Exercise details: Beginning with the line containing "How do I perform: Open the Customize" and ending with the last line, repeat the records exactly.

Source material:
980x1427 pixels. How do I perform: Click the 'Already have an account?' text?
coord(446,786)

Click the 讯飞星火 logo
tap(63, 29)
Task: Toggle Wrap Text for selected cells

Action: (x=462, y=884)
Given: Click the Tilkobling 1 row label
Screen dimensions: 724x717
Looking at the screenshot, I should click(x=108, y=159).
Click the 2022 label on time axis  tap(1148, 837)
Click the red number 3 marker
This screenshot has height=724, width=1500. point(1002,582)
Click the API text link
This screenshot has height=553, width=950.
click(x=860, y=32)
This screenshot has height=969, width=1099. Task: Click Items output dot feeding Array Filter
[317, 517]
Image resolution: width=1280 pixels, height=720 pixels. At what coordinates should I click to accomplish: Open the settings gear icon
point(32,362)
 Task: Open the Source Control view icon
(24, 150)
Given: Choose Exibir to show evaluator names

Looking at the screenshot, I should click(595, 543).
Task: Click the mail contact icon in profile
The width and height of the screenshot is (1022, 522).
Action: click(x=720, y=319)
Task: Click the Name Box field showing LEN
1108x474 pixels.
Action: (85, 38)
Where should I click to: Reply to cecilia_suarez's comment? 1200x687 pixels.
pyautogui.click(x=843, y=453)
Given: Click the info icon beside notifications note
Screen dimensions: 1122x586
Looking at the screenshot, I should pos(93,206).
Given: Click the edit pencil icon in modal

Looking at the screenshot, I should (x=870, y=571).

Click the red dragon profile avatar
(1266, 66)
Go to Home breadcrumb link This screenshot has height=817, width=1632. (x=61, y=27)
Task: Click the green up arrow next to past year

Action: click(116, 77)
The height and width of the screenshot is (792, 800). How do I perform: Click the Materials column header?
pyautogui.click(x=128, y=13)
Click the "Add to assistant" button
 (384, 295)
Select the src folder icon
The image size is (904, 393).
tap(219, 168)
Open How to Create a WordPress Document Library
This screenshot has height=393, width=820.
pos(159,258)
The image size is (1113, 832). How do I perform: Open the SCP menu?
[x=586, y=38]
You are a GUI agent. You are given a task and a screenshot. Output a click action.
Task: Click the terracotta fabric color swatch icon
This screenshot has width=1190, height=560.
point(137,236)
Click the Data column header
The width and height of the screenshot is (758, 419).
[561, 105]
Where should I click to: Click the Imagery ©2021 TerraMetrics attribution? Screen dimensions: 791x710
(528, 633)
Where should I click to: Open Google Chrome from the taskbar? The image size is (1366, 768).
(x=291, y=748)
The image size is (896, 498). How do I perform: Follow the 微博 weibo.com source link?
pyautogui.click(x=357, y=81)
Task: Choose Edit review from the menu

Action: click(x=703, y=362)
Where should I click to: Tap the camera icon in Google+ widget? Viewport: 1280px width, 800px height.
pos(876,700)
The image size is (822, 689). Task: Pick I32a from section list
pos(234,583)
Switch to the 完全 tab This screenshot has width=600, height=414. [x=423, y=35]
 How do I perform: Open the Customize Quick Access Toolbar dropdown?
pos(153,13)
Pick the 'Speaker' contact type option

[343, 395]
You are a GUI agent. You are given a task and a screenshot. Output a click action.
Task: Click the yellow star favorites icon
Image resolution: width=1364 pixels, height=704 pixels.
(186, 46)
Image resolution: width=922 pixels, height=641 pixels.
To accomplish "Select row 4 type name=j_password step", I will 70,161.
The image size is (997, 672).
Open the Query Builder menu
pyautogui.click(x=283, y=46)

Task response:
 How do I perform: Open the Customize Quick Access Toolbar dropdown?
pos(153,13)
Pick the 'Speaker' contact type option

[343, 395]
You are a GUI agent. You are given a task and a screenshot. Output a click action.
Task: Click the yellow star favorites icon
Image resolution: width=1364 pixels, height=704 pixels.
(186, 46)
Image resolution: width=922 pixels, height=641 pixels.
To accomplish "Select row 4 type name=j_password step", I will 70,161.
The image size is (997, 672).
Open the Query Builder menu
pyautogui.click(x=283, y=46)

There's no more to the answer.